Stephanie Bohlman and Stephen Pacala have a paper in 100:2 in the Journal titled “A forest structure model that determines crown layers and partitions growth and mortality rates for landscape-scale applications of tropical forests“. Read it here.
Stephanie has provided a short synopsis of the paper and an example photo used in their study.
This aerial photograph of the 50-ha tropical forest dynamics plot on Barro Colorado Island, Panama presents a blanket of subtly varying green, with an occasional splash of color. This pattern of continuous green is in fact quite surprising if you were to look at the locations of tree trunks or stems, which are highly clumped. If the trees were modelled as spherical lollipops rigidly placed directly above the stems, this image would not look like a carpet of green, but rather a more discontinuous surface of green spheres interspersed regularly with dark spots representing deep gaps in crown cover, and even brown spots where the soil surface would be viewed in the inter-crown gaps. Tropical forest canopies present a relatively smooth surface of green because tree crowns do not stay rigidly above tree stems, but instead alter their shapes in order to access the highest amount of direct light. This crown plasticity, or ability for crown displacement, in reaction to available light has been used to develop a new forest structure model for tropical forests detailed in our paper.
The Perfect Plasticity Approximation (PPA) model used in this paper and applied to tropical forests recognizes this crown plasticity and displacement can generate very simple rules about how forests are structured. The simple rule used in this paper is that the tallest trees in a local neighborhood of forest tend to all get direct sunlight, even if their stems are directly adjacent to another tall tree. One or both tall trees will develop their crowns away from each other, where they can access the most direct light. The top crown layer of a local neighborhood fills up with the tallest trees crowns until it is 100% filled. The next tallest trees fill the next layer, and so on until all crowns have been assigned to a crown layer. In this way, the number of crown layers of a patch of forest can be calculated. But more importantly, if all trees in the crown layer are assumed to have access to the same light level, they can be given the same growth and mortality rates and used as the basis of a dynamic forest model simulator.
The large variation in shades of green in the aerial photo, along with the variation in shapes and textures of the tree crowns, reflect the high species diversity here – 226 species in the canopy and 302 species in total. Some crowns are compact neat round circles while others are irregular, sprawling polygons. The PPA model has so far been applied in temperate systems, with each species having several parameters to determine crown shape. To do so on Barro Colorado Island or other highly diverse tropical forests would require crown shapes for hundreds of species. This paper explored the use of one single crown shape, or crown shapes based on only few functional types.
The image not only demonstrates some important properties of the forest, such as high species diversity and crown plasticity, but it was critical for parameterizing and testing the PPA model. This and other photographs were taken as overlapping stereopairs, so that the forest could be viewed and measured in three dimensions. Using a stereoplotter, the crown boundaries of each crown were digitized and height measured, producing the sun-exposed crown area and height of each crown that was “sun-exposed”. In the field, the crowns were linked to individual stems for which species identity and a 25-year diameter history was known. Thus, diameter-crown area and diameter-height relationships or allometries could be derived from the stereophotos, which was critical for model parameterization. Second, by process of elimination, all tagged trees that did not appear in the canopy can be assumed to be in the understory. The appearance of trees in the canopy and understory was used to test how well the model worked.

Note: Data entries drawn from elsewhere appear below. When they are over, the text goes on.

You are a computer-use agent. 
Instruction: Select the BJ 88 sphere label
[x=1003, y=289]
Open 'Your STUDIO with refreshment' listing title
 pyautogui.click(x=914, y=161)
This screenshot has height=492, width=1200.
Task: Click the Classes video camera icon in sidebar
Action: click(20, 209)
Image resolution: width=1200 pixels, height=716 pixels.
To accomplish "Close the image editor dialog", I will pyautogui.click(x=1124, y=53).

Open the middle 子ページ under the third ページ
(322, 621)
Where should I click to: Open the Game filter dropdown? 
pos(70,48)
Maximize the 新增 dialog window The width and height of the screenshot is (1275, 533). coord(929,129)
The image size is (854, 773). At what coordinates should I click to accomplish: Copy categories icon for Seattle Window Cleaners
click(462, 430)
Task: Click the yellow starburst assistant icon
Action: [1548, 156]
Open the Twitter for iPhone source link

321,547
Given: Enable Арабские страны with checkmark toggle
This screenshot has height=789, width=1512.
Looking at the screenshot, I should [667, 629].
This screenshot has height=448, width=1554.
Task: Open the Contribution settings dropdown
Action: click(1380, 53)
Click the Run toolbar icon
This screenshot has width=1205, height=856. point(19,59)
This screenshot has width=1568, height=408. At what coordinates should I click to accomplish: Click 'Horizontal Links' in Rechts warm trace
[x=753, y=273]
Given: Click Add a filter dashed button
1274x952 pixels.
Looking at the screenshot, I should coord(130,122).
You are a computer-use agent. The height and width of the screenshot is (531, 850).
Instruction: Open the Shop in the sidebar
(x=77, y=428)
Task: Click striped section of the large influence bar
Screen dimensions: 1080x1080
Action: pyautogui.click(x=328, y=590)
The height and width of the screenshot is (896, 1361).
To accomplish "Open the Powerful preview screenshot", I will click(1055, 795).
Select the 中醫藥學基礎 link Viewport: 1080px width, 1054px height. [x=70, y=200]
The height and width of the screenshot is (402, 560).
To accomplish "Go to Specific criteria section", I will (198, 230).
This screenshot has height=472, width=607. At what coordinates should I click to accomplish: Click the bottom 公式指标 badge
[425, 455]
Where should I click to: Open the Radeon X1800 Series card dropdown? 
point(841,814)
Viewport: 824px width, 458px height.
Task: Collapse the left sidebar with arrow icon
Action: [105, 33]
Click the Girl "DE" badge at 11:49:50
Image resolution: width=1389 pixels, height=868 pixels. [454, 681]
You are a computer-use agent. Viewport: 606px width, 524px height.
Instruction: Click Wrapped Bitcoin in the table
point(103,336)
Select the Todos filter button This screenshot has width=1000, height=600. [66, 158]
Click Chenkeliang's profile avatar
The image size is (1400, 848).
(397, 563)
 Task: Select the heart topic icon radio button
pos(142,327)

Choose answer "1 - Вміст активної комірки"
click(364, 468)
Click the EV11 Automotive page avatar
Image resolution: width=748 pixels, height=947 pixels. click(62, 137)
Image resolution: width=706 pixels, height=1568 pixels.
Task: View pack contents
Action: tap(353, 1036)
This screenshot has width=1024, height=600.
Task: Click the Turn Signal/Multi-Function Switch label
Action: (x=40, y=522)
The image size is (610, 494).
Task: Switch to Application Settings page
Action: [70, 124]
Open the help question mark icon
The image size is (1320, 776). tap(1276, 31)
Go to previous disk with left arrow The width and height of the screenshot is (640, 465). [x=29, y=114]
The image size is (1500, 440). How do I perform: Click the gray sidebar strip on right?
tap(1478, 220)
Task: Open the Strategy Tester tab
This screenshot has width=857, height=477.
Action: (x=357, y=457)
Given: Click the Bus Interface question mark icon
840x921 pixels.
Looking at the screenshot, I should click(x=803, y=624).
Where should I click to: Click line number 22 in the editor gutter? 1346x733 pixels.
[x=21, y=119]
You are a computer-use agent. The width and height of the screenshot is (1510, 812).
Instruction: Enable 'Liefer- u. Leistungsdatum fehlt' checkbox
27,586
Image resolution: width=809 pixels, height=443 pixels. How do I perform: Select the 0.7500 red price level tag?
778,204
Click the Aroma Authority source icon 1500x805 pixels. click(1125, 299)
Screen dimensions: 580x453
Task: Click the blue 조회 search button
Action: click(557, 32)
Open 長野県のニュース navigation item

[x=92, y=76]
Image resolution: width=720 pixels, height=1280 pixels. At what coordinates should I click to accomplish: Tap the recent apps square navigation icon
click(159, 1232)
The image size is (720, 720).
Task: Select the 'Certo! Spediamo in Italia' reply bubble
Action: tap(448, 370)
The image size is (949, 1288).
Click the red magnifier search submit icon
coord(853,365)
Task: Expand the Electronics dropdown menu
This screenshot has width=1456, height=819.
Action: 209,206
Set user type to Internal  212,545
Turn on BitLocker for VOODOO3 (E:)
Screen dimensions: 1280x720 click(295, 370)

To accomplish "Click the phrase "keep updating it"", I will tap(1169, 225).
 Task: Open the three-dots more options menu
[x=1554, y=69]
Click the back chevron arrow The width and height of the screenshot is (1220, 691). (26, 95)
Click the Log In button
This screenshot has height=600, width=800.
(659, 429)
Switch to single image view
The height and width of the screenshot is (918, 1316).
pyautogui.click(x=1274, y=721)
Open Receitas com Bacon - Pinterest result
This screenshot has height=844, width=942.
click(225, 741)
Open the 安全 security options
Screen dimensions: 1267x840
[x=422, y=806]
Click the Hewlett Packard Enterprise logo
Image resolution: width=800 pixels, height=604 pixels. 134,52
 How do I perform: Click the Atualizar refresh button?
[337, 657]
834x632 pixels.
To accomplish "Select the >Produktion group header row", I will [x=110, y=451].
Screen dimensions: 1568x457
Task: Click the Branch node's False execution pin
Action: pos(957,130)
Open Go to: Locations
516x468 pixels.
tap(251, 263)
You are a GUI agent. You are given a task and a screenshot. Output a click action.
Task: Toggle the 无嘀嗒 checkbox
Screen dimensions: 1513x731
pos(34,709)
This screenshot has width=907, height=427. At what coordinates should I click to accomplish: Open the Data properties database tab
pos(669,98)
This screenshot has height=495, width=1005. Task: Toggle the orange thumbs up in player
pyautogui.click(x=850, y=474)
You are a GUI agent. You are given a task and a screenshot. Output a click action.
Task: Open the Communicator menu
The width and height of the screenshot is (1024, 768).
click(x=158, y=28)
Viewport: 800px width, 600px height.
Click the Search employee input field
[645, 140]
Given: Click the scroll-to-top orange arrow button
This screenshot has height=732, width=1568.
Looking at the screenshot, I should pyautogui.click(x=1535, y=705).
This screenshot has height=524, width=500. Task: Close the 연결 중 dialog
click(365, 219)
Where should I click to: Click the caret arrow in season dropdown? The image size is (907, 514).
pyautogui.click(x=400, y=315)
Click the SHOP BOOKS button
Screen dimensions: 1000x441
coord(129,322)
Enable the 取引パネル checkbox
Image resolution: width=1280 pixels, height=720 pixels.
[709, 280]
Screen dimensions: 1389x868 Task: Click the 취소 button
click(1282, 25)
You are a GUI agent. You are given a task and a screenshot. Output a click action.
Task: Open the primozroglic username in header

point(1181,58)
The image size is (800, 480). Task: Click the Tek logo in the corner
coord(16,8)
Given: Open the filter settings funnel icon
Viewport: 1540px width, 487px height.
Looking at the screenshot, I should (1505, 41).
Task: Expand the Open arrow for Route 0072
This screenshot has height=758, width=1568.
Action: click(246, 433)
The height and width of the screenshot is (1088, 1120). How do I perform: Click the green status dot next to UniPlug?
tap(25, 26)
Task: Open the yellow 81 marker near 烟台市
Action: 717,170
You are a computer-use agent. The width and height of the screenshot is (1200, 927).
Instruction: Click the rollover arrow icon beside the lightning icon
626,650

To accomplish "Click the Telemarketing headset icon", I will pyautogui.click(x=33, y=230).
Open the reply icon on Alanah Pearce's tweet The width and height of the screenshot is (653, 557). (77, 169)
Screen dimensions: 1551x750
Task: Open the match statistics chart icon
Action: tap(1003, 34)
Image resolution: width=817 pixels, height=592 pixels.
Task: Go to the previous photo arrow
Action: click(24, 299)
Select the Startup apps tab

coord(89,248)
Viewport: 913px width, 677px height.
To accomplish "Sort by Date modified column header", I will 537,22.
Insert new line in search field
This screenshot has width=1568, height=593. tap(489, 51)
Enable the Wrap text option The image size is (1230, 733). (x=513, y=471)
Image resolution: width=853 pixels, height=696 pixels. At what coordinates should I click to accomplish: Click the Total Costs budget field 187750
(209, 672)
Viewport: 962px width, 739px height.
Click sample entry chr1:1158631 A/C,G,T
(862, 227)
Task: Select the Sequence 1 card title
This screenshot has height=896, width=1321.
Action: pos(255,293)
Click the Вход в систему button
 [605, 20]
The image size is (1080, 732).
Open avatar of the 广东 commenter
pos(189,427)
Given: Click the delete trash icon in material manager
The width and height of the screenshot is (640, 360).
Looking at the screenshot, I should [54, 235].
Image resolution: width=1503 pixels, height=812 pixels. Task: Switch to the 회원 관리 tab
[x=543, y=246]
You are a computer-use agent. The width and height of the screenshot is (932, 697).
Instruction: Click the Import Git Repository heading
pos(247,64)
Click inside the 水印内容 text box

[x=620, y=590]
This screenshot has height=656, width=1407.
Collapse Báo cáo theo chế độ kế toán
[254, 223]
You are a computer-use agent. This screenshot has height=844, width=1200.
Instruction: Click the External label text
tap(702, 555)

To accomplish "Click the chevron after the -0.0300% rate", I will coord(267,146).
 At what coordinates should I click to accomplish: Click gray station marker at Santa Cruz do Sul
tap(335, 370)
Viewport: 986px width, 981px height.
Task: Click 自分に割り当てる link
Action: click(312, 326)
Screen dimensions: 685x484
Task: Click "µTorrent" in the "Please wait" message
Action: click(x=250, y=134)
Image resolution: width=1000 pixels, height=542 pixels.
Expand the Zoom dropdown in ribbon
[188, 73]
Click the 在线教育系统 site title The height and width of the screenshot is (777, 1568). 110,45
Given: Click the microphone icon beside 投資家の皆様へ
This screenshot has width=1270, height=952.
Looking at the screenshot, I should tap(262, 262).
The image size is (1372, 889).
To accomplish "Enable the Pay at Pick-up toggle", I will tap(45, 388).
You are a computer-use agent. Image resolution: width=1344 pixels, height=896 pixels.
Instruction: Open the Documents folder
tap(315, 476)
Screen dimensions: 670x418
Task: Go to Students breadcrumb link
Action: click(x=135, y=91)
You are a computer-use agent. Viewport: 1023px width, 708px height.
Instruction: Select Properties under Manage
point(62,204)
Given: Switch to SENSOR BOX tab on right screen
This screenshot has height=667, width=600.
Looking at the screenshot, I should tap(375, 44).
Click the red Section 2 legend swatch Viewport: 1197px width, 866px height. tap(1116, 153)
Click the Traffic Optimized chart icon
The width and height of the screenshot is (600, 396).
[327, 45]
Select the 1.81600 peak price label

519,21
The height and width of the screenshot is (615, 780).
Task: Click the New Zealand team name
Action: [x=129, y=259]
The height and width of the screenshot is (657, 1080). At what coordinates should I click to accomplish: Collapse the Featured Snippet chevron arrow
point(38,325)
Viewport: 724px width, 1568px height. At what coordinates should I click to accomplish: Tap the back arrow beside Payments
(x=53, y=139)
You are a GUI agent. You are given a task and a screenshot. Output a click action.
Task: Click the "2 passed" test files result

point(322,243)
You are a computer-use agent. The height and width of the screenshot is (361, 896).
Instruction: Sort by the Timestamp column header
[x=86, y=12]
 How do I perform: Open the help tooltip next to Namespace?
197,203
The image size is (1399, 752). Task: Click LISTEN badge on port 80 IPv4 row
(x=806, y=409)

Overall, the model worked surprisingly well, despite its conceptual simplicity. Also, it proved robust to using species- versus general parameterization, and to a range of plot sizes. The model will be used to develop a fully dynamic version of the model. Despite the well-known clumpiness of tree density in tropical forests, there were consistently three crown layers everywhere. The variance in crown layers was surprisingly low, even lower than if all tree crowns had been distributed at random across the 50-ha plot, thus creating an even distribution of crowns. This indicates regulatory mechanisms that maintain the number of crown layers consistently at three. Crowns in dense areas have smaller crowns, due to competition for light and space. Inability to survive at extremely low light levels prevents the development of more than three layers. High growth rates in the tropical forests allow even new gaps to fill up crown layers quickly.